List each of the basic phases of fires that the patent text below distinguishes.

Selected text
┄┄┄┄┄┄

AU685900B2 - Process for generating smoke aerosols and pyrolysis device for carrying out said process - Google Patents

Abstract

PCT No. PCT/EP94/02917 Sec. 371 Date Feb. 28, 1996 Sec. 102(e) Date Feb. 28, 1996 PCT Filed Sep. 2, 1994 PCT Pub. No. WO95/06929 PCT Pub. Date Mar. 9, 1995There is indicated a method of generating smoke aerosols for proper planning and testing and for demonstration of the effectiveness of fire alarm systems, and pyrolysis apparatus for carrying out the method. In the method a test piece, for example, an electrical cable or the like, is heated over a specific period of time, according to a first alternative, along a predeterminable temperature curve, or, according to a second alternative, is held at a constant or a well-nigh constant temperature. By means of the method according to the invention it is possible to simulate a reproducible progress of a real electrical fire in a compressed period of time.

Description

DESCRIPTION

METHOD FOR GENERATING SMOKE AEROSOLS AND PYROLYSIS APPARATUS FOR CARRYING OUT THE METHOD The invention relates to a method of generating smoke aerosols, particularly for the design, testing or demonstration of fire alarm systems, in which a test material is pyrolysed by heating the smoke aerosols thus being released, and to a pyrolysis apparatus for carrying out this method. For proper design and testing as well as for demonstration of fire alarm systems it is known to carry out smoke tests with a method of the type already mentioned, test material, for example a piece of electrical cable or a board, being heated until a smouldering fire arises during which smoke is generated. As the causes of fires in electrical or electronic installations are always overheating conditions on cables, soldering points or the like, the smoke tests are also carried out with such components as test material. During the design of fire alarm systems the tests serve to ascertain where the detectors are to be located in the electronic installation or in the room in which the installation is positioned. Every installation, and also every room, due to the geometry, differing equipment with electronic and electrical components and due to the most varied types of air conditioning equipment, there are differing flow conditions, which must be taken into account in the design of fire alarm systems. When testing fire alarm systems the tests enable it to be ascertained whether the detectors installed are still in the correct position in the electronic installation or in the room after, for example, the disposition of the electronic installations in a room has been changed or new ones have been added. Within an electronic switchbox as well, the flow conditions are influenced for example by the fact that a board has been inserted or removed. The VDE Regulation number 0833 prescribes such tests for danger warning systems, i.e. also for fire alarm systems, at regular intervals. Finally, the tests named above serve to demonstrate the effectiveness of a fire alarm system, in order to have a positive influence on the decision of a purchaser to install such a system.

During the occurrence of fires, particularly electrical fires, three basic phases can be distinguished: the pyrolysis phase, in which the low-energy and invisible smoke aerosols are released, the smouldering fire phase, in which visible smoke aerosols are released, and the open fire in which smoke and flames arise.

While conventional fire alarm systems, e.g. spot alarms, are activated in the last phase, the range of detection of modern early warning fire systems lies in the two first phases.

The Document DE-OS 22 04 801 discloses a method for generating smoke aerosols in a fire alarm system on the basis of ionisation alarms, in which the components at risk from fire and to be protected, such as boards or cables, are treated with a smoke-generating substance which, when heated to a specific response temperature, releases visible smoke aerosols. These are then detected in a known way by ionisation detectors, and an alarm is triggered.

┄┄┄┄┄┄

Word and element pointing entries

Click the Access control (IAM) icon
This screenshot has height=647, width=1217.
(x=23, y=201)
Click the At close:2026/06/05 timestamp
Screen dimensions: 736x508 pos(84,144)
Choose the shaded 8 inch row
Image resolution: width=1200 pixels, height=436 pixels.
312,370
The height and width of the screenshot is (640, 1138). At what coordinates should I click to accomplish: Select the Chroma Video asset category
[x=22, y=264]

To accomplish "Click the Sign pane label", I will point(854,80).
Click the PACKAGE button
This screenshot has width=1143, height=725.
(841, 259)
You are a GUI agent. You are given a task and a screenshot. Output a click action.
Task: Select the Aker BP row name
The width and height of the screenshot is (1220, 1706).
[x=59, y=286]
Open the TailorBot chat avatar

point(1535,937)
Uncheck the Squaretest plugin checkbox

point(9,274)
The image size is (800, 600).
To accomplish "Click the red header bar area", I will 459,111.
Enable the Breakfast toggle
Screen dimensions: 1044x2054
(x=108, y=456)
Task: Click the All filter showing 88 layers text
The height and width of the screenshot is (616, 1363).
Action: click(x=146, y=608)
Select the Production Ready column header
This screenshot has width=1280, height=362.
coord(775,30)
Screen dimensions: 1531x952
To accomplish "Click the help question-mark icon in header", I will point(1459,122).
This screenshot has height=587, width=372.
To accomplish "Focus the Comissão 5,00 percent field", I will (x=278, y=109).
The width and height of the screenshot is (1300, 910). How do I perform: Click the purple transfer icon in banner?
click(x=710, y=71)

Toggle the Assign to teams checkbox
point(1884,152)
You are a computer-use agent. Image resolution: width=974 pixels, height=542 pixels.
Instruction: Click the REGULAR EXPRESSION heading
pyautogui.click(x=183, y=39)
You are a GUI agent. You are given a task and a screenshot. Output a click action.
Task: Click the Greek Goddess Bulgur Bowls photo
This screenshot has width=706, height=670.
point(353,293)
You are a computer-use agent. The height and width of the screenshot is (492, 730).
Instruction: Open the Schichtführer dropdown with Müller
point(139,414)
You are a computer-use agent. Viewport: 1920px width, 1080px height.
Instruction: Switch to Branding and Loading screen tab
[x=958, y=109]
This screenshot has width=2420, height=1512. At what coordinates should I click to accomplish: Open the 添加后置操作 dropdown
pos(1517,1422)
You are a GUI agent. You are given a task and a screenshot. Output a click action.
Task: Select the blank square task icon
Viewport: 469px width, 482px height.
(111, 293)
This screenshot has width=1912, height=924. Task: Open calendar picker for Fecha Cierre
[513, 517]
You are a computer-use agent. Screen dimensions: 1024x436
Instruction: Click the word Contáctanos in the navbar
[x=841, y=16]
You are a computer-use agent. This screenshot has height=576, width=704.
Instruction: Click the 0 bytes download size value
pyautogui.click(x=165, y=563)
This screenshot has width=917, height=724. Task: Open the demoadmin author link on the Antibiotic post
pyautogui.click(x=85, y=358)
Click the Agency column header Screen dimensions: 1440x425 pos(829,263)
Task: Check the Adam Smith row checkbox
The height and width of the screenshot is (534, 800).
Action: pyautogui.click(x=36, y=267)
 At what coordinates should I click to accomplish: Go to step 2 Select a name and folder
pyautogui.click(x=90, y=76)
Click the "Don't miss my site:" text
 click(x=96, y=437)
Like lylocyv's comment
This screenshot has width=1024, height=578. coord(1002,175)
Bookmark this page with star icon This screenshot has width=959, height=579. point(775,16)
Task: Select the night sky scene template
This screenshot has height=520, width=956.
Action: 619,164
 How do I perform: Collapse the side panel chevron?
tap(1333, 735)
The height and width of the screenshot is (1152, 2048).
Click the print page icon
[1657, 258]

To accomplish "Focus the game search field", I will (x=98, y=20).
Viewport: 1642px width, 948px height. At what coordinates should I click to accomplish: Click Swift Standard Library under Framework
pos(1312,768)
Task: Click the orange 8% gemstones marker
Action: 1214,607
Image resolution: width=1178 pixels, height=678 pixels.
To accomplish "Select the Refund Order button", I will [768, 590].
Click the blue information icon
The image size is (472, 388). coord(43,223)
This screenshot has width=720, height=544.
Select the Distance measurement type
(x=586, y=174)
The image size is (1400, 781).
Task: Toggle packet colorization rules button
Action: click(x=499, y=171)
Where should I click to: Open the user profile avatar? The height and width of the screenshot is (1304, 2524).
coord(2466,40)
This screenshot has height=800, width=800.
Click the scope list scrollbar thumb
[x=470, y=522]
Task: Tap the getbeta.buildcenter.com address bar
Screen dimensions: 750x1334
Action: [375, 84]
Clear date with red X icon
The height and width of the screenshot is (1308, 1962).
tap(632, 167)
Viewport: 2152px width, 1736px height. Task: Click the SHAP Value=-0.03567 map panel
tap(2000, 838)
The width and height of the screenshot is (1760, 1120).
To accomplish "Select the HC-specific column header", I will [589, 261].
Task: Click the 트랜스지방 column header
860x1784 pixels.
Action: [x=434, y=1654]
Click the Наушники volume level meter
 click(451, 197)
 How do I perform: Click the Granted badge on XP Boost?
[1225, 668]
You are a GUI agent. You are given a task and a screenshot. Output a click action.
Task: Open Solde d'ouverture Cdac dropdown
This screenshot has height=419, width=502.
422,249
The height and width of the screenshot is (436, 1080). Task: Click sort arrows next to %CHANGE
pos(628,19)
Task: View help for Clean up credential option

┄┄┄┄┄┄

Exercise output
- The pyrolysis phase
- The smouldering fire phase
- The open fire